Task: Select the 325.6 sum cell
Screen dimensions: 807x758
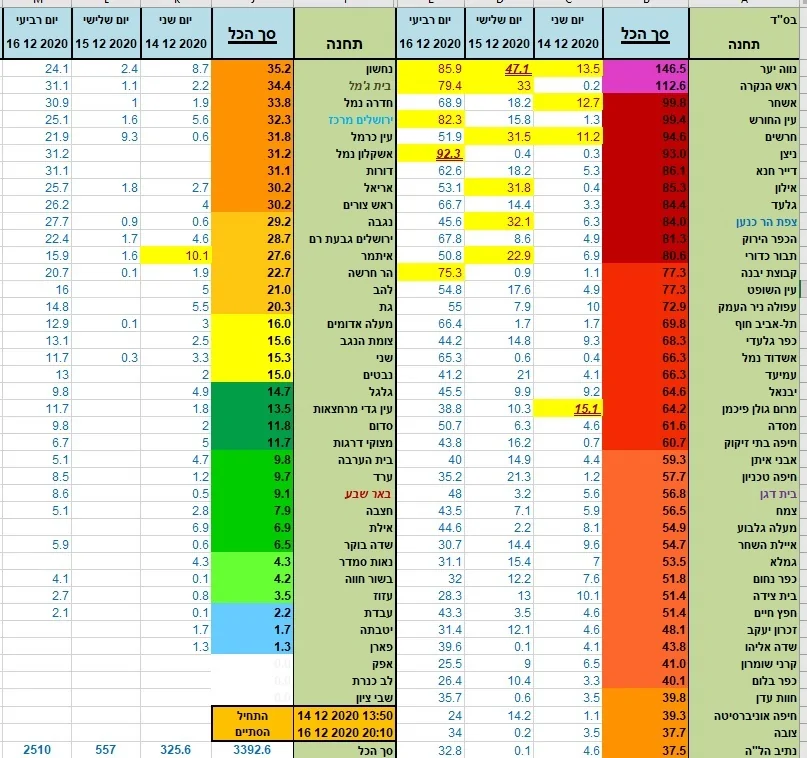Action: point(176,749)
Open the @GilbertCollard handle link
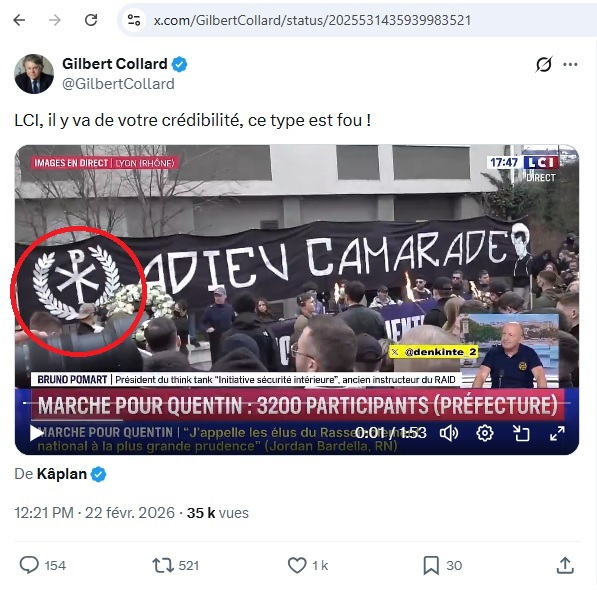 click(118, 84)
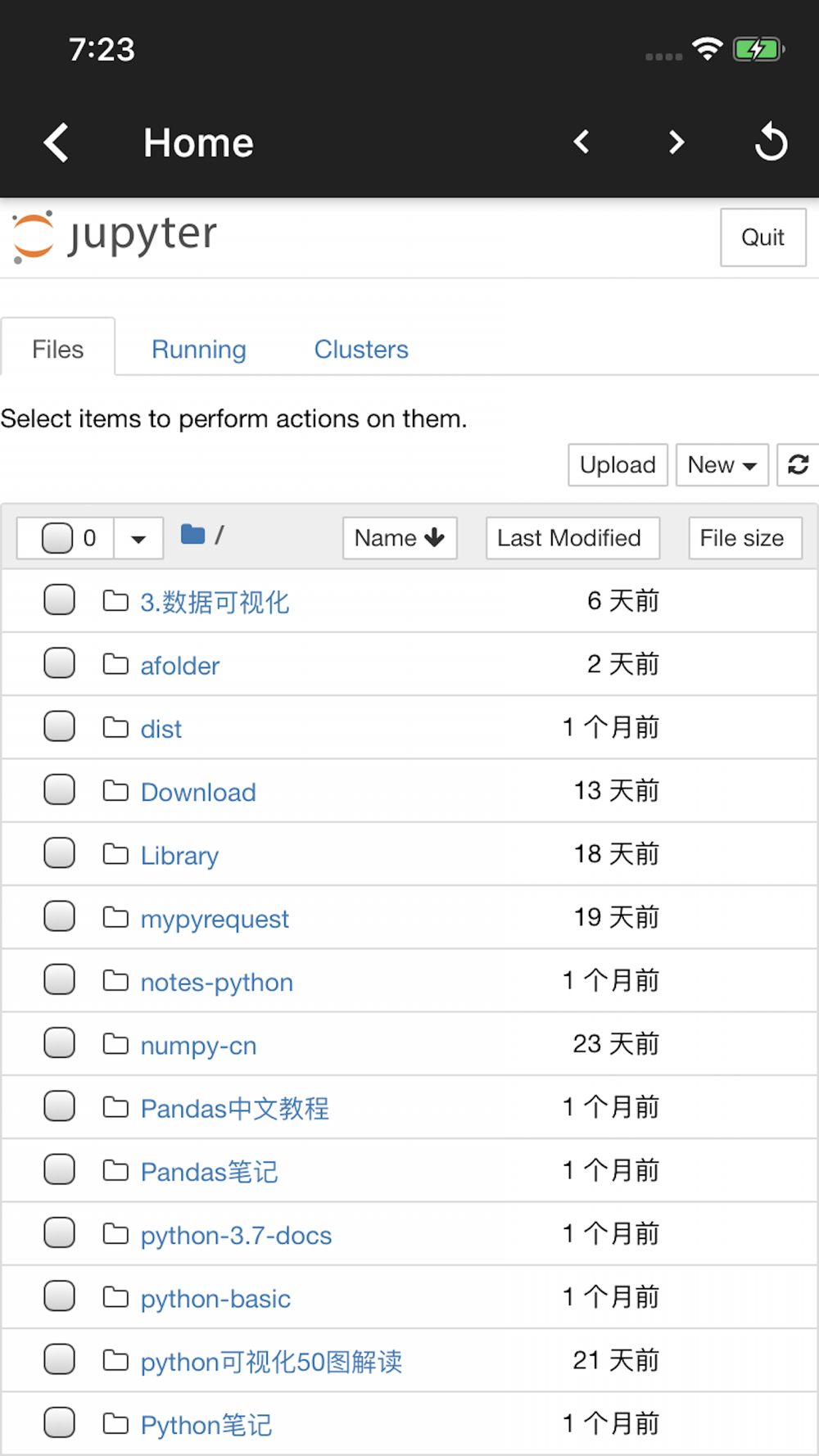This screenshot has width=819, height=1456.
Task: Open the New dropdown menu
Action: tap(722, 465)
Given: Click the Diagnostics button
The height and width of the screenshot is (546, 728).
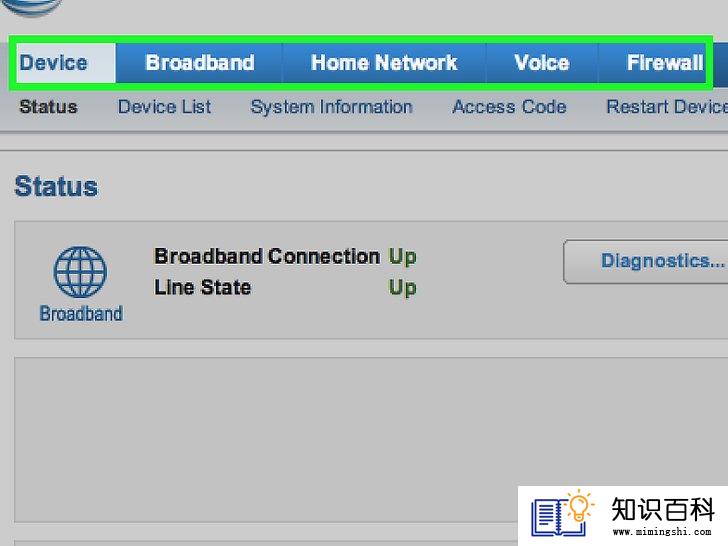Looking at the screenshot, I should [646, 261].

========================================

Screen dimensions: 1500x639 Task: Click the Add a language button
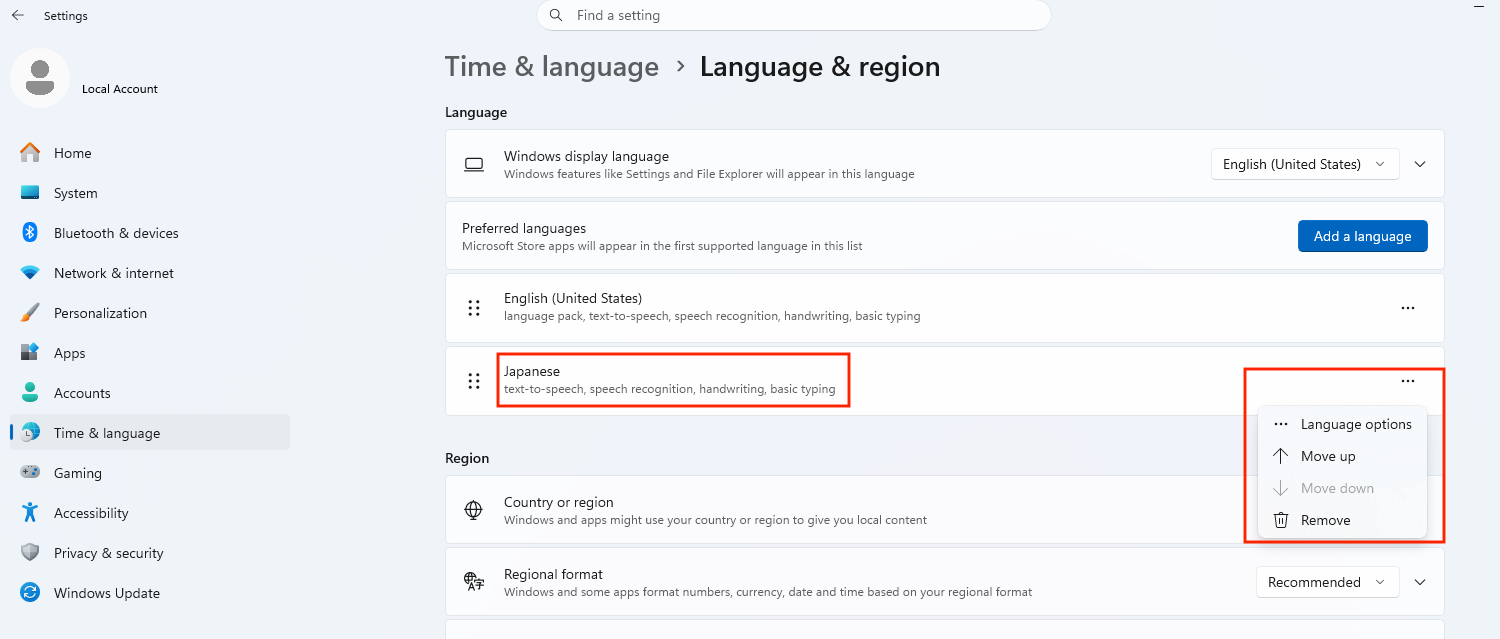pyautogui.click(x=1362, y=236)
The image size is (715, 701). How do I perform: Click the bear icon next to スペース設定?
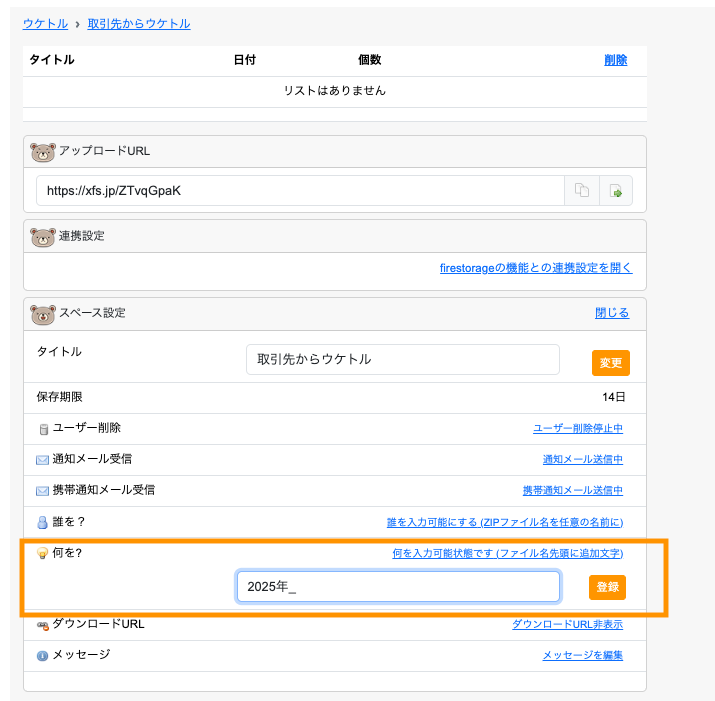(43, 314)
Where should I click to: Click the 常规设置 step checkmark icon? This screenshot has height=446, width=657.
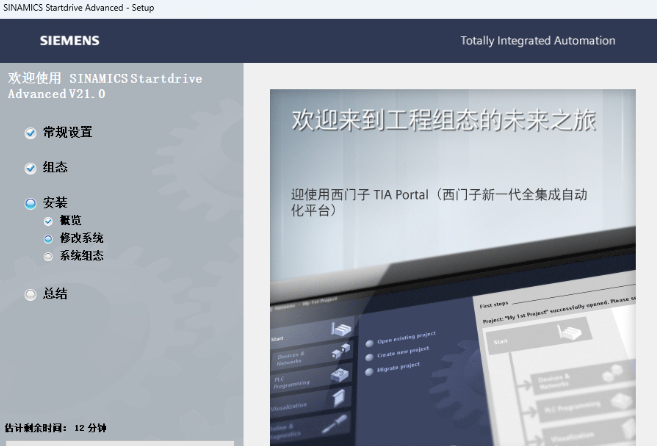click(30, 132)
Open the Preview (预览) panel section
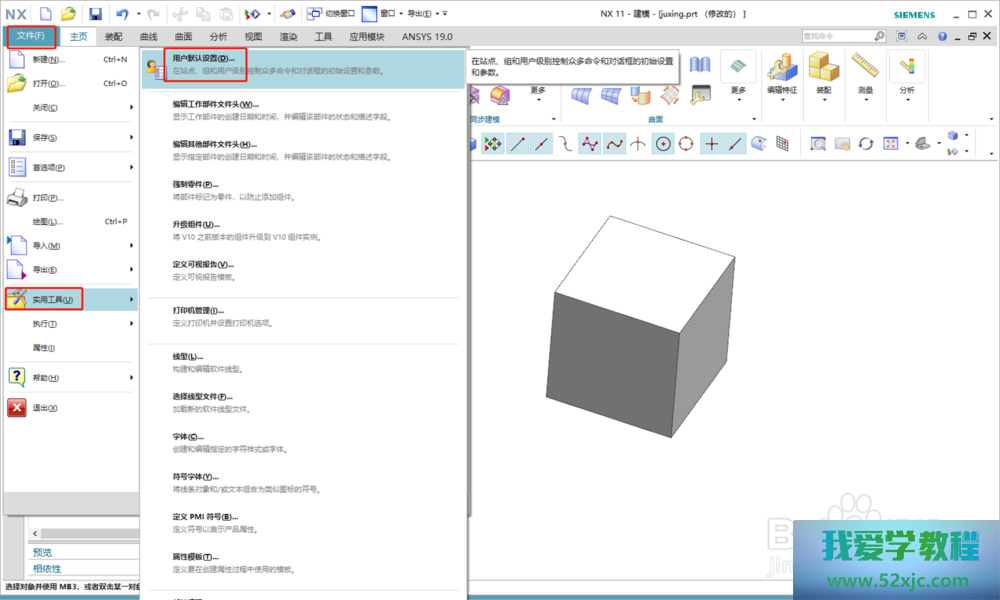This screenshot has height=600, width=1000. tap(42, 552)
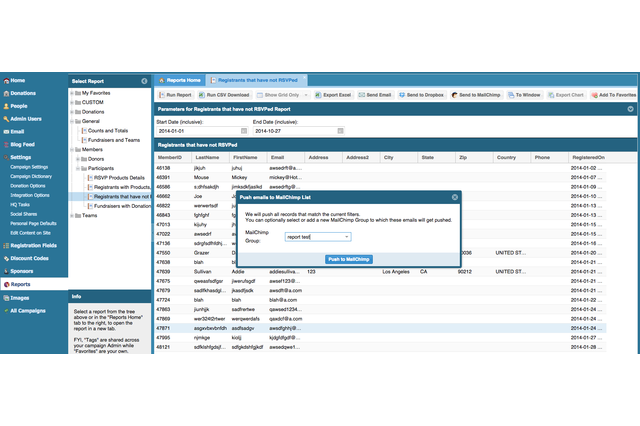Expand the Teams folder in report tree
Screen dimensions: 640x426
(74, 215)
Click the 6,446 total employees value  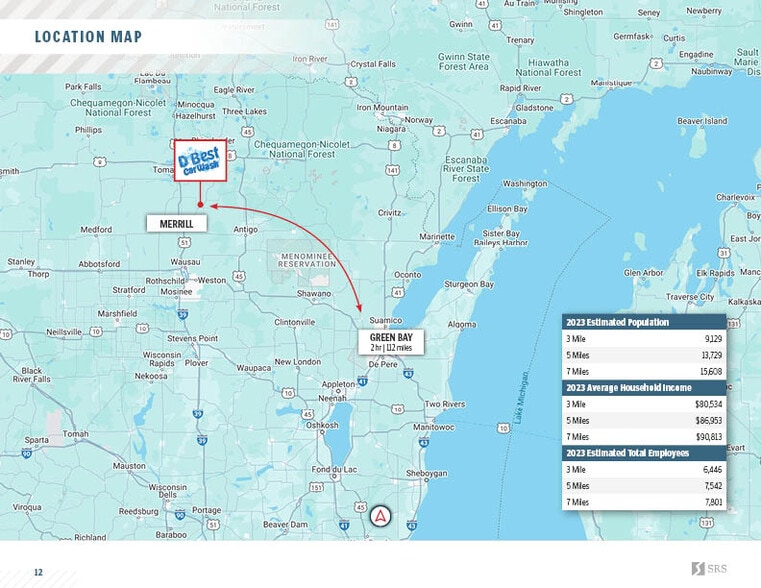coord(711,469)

========================================

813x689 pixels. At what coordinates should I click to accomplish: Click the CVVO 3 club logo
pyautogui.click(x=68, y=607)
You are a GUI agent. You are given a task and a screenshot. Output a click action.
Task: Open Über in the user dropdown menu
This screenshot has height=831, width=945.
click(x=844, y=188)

========================================

→ Instructions for the task
Word for word, retype the lines in the entries above that run from the one with "Task: Select the 325.6 sum cell" through the one with "Given: Click the Diagnostics button". Both ends count; pictures do not.

→ Exercise answer
Task: Select the 325.6 sum cell
Screen dimensions: 807x758
Action: point(176,749)
Open the @GilbertCollard handle link
 click(118, 84)
This screenshot has width=819, height=1456.
Task: Open the New dropdown menu
Action: tap(722, 465)
Given: Click the Diagnostics button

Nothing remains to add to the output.